Excerpt:
There are a number of small towns around Memphis, TN, some of which are now islands in the sprawl of Memphis. Memphis taxes are high, and there are lots of them. Tennessee lets cities annex surrounding areas “democratically.” You have 5,000 or 15,000 people in an “unincorporated community” who vote “no”, and 500,000 in Memphis voting “yes” (well, the city council does) and poof! You’re paying Memphis taxes.
Some areas incorporated before they were absorbed. I suspect similar things happened in Denver and Los Angeles, from looking at the maps.
“You can’t have the protection apply to only those who pay. It’s a big reason fire departments aren’t by subscription any more.”
Dude, professional fire brigades only existed in big cities at that point. And this was a time period where an out-of-control fire could burn down the whole damn town. Nobody was letting fires burn, because fires spread. The only way to protect the insured homes was to put out the fire as soon as you could.
The poor schmucks without insurance didn’t get reimbursed for the fire damage, but the firemen did their best to put the fire out.
Also, if it’s a lottery, who in heck knows what tickets you bought?
Also, that I know of the federal government does NOT run fire departments.
And I have ABSOLUTELY no doubt the lottery for the armed forces would be healthy, though they might have to drop the pronoun obsession.
The lottery for the green energy, OTOH….
“Also, that I know of the federal government does NOT run fire departments.”
The Forest Service might disagree. More importantly, that was an EXAMPLE of the problems with free ridership where the choices are increased danger for those who pay unless they provide protection for the non payees gratis. Defense spending would be the example for the Feds.
But this is not a PAY Steve. It would be a lottery. Who is tracking who buys
The discussion on what can and can’t be tracked given modern technology and how dots can be connected would fill up the blog, so I won’t go there.
The free rider issue is not solved by anonymity. The protectees have to pay the minimum amount necessary; it’s a fixed cost. However, there is a variable cost as well, based on the extent of what’s being protected. Force to space ratio is the military term, I believe.
If 100 people are being protected, the amount per head is larger than if 1000 are being protected. If those 100 people are spread out over 100 square miles intermingled with 900 who are not, then that amount of force must cover that space.
People buy it with cash.
And Steve, are you going to discuss free riders on taxes? Are you serious? Look at our system.
you wish to have everyone pay their “fair share” is nonsense. I don’t see how a lottery would have MORE of a free rider problem, or MORE trackability.
C4c
The virtue of a uniform national sales tax (NOT a VAT) is precisely that everyone sees it, and that double and triple taxation via corporations is gone. But especially that everyone sees that they are being bled to death. Of course the Constitutional authority for any federal income tax must be withdrawn.
Taxing consumption could also make our exports more competitive. Right now every product exported bears the hidden income taxes on its production, while imported products often do not. Exporting without taxes and taxing the imports the way we tax locally made goods would move us closer to true free trade.
The Fair Tax proposals include a prebate to offset their effect on the poor. But that misses an opportunity: the prebate should be a fixed fraction of the take, so that even people who don’t invest will feel the effect of bad policies, and have less incentive to vote for them.

Recorded information:

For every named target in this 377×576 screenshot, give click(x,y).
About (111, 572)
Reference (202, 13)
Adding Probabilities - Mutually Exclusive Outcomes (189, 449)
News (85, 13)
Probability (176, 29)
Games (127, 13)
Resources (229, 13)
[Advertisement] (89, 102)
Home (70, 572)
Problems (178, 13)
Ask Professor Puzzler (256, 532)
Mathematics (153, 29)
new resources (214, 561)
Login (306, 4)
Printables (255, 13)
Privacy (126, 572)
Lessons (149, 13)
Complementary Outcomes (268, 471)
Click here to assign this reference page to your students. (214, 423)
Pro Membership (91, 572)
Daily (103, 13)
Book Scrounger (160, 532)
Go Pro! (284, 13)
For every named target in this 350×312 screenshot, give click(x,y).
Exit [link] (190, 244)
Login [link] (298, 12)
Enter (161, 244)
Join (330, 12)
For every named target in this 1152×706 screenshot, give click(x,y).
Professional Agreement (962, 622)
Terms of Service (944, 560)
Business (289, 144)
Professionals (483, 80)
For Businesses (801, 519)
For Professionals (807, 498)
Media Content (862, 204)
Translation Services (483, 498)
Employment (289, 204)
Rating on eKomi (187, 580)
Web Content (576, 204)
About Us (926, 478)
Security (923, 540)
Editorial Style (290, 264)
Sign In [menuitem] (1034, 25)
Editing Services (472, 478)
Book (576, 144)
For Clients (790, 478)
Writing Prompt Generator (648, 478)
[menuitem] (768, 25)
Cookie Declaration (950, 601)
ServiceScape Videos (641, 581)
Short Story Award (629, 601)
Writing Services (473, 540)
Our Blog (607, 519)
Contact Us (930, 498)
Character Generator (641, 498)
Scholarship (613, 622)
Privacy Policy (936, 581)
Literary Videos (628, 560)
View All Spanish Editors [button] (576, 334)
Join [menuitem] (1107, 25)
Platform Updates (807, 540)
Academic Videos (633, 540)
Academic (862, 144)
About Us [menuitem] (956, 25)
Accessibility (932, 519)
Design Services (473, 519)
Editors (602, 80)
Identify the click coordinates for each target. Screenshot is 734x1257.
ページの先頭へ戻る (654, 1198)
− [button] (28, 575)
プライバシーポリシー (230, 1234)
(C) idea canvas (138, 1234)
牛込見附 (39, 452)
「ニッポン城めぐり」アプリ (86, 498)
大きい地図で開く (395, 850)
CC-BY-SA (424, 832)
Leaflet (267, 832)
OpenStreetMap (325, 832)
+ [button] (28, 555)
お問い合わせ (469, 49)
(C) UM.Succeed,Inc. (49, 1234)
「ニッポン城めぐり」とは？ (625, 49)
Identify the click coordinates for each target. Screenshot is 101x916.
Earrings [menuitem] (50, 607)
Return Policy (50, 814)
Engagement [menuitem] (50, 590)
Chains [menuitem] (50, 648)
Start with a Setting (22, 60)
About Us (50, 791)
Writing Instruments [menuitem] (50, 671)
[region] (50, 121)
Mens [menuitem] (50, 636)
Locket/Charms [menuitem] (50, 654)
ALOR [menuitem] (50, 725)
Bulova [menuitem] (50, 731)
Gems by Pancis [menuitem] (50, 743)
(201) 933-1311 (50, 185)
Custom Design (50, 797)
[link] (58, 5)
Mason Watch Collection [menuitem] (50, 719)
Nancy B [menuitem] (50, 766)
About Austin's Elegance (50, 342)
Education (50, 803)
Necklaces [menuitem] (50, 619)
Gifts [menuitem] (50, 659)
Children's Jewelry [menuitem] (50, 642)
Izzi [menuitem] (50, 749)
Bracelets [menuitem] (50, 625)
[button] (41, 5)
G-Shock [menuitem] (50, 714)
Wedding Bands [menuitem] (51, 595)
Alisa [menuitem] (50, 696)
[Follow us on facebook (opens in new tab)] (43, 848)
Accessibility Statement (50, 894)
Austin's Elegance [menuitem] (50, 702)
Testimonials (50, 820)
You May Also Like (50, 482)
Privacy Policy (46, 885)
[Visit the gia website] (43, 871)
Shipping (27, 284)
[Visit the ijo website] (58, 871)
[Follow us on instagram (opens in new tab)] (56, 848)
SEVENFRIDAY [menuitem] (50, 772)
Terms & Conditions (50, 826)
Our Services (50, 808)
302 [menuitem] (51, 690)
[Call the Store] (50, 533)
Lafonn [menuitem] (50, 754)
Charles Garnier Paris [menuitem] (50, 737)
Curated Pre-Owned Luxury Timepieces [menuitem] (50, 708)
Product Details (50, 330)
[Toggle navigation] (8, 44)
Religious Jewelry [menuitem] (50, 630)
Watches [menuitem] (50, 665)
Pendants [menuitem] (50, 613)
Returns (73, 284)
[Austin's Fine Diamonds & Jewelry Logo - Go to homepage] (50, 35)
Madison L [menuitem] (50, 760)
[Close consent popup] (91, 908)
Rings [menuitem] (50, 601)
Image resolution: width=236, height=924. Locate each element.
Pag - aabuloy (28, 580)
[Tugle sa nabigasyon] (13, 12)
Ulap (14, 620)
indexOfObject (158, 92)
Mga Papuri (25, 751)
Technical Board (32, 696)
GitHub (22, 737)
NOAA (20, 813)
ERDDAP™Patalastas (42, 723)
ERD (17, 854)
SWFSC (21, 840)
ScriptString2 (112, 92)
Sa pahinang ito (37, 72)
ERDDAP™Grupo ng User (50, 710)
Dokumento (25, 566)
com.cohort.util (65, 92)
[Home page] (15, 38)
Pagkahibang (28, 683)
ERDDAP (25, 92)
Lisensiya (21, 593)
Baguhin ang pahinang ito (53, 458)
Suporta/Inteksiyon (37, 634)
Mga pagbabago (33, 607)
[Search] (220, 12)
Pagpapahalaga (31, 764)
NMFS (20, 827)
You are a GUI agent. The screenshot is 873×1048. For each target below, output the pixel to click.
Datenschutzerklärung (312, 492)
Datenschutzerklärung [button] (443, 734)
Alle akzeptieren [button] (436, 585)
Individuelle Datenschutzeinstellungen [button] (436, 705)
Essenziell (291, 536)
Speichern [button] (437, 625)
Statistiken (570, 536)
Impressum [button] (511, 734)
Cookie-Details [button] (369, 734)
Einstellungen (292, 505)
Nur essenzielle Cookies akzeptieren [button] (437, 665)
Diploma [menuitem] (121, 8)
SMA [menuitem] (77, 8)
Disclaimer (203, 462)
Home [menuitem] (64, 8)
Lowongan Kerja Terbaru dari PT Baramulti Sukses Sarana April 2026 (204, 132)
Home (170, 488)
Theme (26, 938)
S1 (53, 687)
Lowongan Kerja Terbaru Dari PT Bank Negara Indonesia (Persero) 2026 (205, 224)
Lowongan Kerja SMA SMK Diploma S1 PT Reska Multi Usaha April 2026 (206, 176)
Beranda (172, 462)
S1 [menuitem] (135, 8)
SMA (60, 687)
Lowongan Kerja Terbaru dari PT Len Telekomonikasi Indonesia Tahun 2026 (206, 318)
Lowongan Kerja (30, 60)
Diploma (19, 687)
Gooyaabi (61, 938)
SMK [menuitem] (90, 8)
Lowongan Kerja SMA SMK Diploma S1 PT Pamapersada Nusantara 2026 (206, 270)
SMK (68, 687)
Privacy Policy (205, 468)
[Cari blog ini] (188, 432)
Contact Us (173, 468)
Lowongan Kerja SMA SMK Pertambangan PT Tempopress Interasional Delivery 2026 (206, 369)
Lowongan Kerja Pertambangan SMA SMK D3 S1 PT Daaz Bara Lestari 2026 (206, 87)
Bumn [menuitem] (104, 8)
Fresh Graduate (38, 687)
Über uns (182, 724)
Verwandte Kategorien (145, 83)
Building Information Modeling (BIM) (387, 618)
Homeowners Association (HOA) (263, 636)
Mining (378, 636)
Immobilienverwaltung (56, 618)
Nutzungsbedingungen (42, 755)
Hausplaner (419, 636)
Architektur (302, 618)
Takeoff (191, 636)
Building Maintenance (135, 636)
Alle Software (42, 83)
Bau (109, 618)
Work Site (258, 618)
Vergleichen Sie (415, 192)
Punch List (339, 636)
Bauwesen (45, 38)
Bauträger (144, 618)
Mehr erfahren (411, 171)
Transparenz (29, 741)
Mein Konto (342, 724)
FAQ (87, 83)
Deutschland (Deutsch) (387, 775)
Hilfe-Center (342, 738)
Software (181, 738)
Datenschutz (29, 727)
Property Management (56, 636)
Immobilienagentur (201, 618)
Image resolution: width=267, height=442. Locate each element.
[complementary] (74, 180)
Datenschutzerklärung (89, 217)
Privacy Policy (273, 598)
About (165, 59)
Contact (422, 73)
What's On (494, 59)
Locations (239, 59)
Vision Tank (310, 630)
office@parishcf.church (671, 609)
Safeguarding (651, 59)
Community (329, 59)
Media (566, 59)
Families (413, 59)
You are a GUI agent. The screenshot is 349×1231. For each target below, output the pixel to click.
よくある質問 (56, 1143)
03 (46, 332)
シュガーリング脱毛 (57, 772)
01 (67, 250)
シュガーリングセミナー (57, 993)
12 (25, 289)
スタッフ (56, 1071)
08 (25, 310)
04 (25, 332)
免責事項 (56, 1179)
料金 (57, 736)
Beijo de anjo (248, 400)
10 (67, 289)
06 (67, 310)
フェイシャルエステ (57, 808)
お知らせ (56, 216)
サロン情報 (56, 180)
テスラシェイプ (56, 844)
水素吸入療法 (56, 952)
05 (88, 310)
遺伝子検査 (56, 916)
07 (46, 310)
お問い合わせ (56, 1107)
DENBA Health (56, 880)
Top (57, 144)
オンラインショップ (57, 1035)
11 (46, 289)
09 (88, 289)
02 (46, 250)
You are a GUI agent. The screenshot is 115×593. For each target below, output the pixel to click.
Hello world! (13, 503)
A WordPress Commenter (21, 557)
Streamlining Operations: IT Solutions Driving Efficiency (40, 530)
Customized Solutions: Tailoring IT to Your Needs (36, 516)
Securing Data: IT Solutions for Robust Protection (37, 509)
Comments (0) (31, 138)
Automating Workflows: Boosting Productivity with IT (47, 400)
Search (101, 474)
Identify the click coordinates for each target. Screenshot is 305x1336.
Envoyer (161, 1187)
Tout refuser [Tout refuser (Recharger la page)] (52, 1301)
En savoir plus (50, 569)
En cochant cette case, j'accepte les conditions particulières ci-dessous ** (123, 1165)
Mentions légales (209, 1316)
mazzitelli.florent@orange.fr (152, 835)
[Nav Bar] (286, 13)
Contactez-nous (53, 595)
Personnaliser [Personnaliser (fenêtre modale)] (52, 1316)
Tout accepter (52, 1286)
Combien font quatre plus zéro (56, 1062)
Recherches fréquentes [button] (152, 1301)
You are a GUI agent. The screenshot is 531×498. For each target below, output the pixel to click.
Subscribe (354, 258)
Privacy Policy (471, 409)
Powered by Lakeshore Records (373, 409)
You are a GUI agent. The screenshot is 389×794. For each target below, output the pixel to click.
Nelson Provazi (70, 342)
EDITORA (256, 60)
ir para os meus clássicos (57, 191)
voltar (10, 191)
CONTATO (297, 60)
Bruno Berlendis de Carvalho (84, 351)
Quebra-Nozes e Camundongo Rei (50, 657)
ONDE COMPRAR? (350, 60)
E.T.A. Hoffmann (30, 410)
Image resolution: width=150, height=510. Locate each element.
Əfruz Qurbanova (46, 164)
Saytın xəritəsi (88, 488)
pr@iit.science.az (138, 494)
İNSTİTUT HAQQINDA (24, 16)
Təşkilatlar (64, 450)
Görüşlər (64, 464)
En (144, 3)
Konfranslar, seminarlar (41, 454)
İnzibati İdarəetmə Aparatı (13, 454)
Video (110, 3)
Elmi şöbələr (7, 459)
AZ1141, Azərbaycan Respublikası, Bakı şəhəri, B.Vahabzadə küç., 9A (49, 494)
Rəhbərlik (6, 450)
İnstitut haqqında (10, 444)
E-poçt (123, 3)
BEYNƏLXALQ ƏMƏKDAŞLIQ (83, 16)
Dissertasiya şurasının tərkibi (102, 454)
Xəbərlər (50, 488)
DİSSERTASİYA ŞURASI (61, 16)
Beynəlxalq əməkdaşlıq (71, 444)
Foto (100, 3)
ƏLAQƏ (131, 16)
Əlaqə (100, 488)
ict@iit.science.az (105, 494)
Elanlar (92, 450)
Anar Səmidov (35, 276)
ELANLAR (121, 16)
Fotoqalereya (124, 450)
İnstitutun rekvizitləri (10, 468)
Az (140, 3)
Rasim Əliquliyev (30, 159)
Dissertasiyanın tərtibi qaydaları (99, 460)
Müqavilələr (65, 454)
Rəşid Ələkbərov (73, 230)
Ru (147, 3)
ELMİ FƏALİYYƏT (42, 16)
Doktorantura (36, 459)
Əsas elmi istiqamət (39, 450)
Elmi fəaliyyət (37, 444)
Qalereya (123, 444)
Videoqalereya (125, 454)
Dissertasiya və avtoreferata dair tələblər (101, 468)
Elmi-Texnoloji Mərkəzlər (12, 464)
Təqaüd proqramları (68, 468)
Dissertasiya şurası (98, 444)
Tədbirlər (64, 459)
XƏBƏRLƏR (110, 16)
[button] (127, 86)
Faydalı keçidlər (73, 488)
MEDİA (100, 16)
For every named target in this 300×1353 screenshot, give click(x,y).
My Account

Set of tasks:
A. In the tax discussion, explain why firemen put out fires even at homes that had no insurance.
B. According to the tax discussion, what do the Fair Tax proposals include to offset their effect on the poor?
C. Update the part of the tax discussion that opens with the words containing "The poor schmucks" and closes with "the pronoun obsession.", replacing "firemen" with "firefighters".

Answers:
A. Fires spread, and an out-of-control fire could burn down the whole town. Putting a fire out as soon as possible was the only way to protect the insured homes.

B. A prebate.

C.
The poor schmucks without insurance didn’t get reimbursed for the fire damage, but the firefighters did their best to put the fire out.
Also, if it’s a lottery, who in heck knows what tickets you bought?
Also, that I know of the federal government does NOT run fire departments.
And I have ABSOLUTELY no doubt the lottery for the armed forces would be healthy, though they might have to drop the pronoun obsession.